- [REQUIRED WORK]
Before copying, set aside the pictures; then restate exactly the lines from the one with "Instruction: Click the" through the last line of the records.

[Dataset entries]
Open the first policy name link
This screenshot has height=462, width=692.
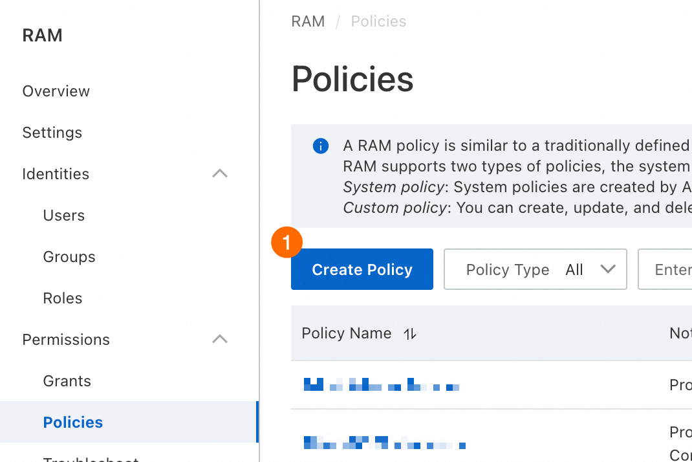(382, 386)
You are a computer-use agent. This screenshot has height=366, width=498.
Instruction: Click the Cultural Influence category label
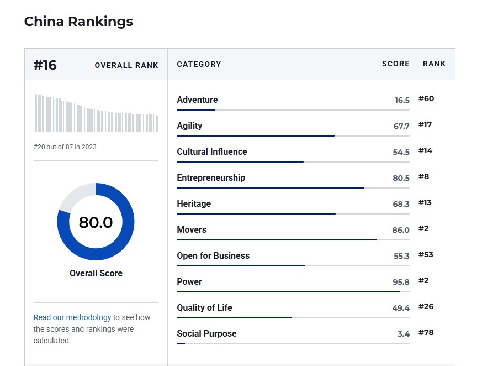[211, 152]
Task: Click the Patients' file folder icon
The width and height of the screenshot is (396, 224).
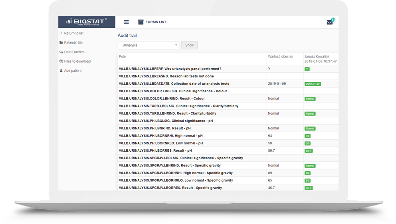Action: click(x=61, y=43)
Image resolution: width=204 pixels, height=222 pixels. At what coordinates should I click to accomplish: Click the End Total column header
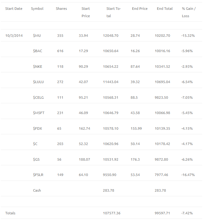point(165,9)
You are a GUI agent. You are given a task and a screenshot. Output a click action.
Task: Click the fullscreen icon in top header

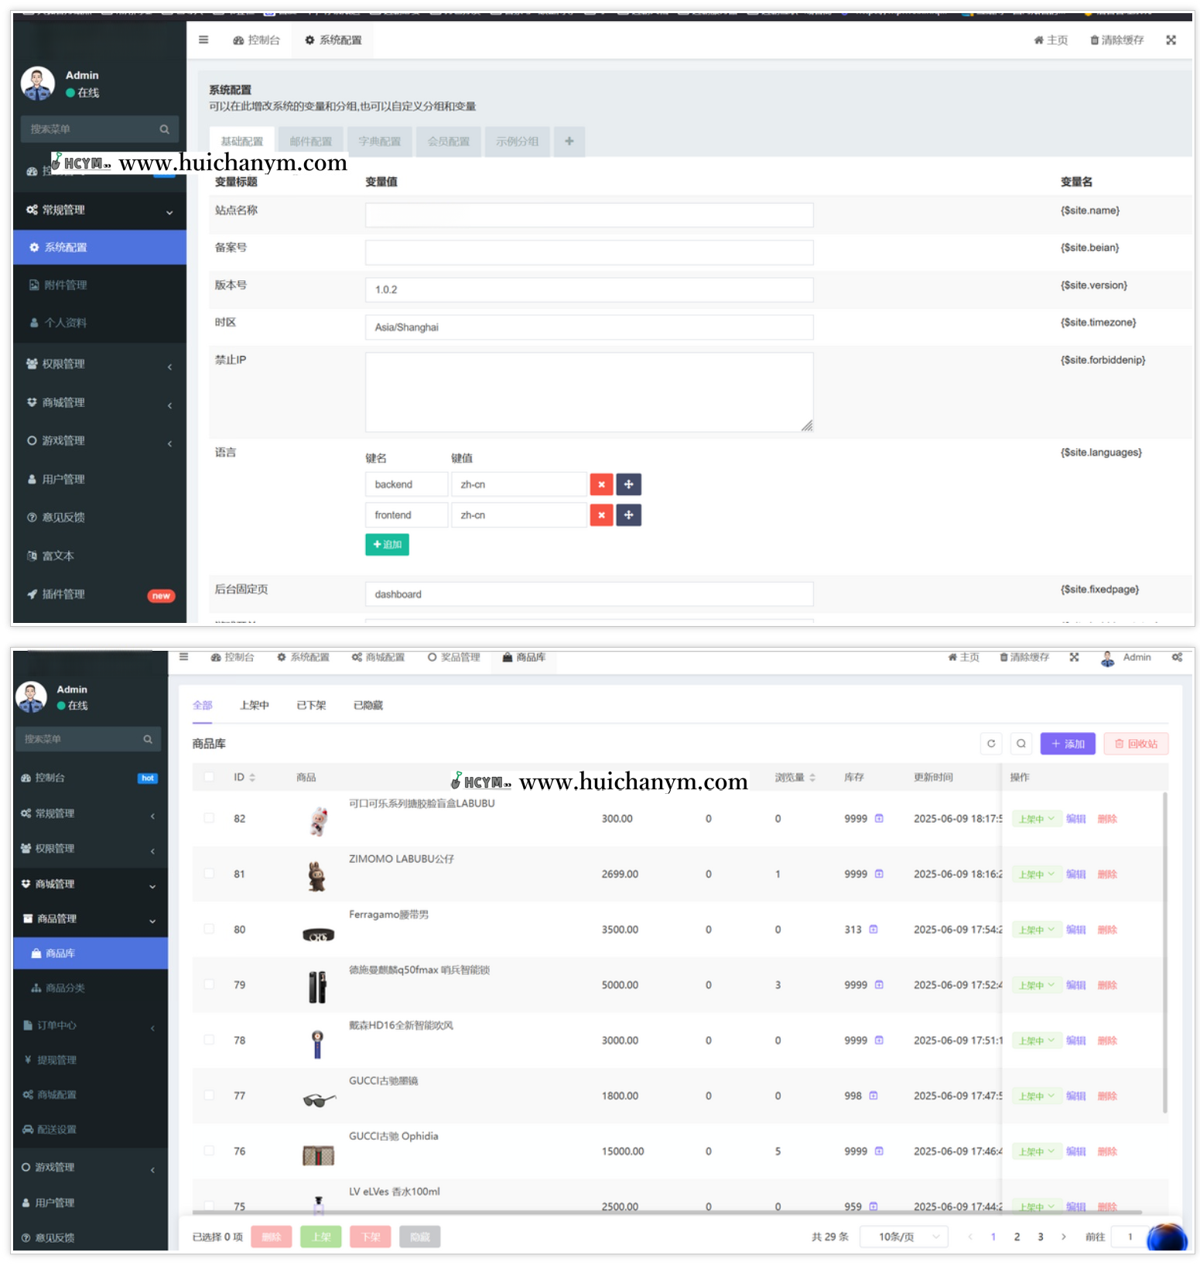tap(1171, 40)
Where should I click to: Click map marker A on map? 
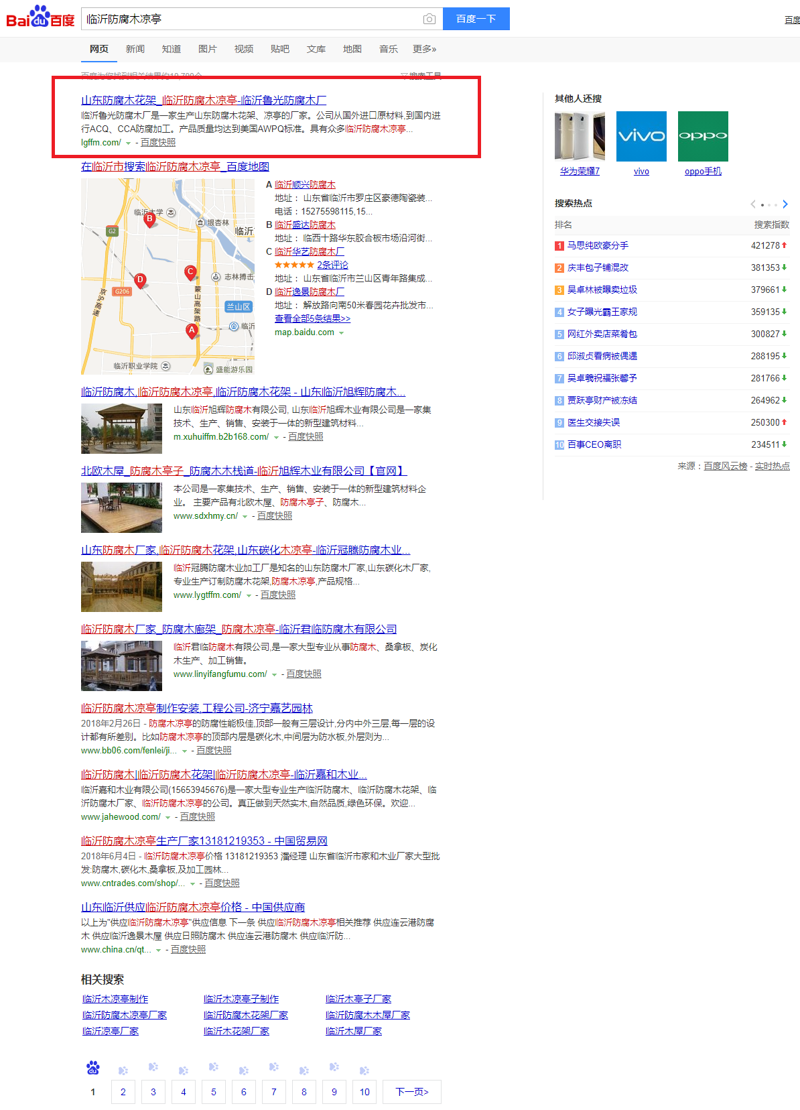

- [ANSWER]
Instruction: Click the Cultural Influence category label
[211, 152]
Task: Click the Patients' file folder icon
The width and height of the screenshot is (396, 224).
Action: click(x=61, y=43)
Image resolution: width=204 pixels, height=222 pixels. At what coordinates should I click to accomplish: Click the End Total column header
point(165,9)
You are a GUI agent. You are given a task and a screenshot. Output a click action.
Task: Click the fullscreen icon in top header

tap(1171, 40)
Where should I click to: Click map marker A on map? 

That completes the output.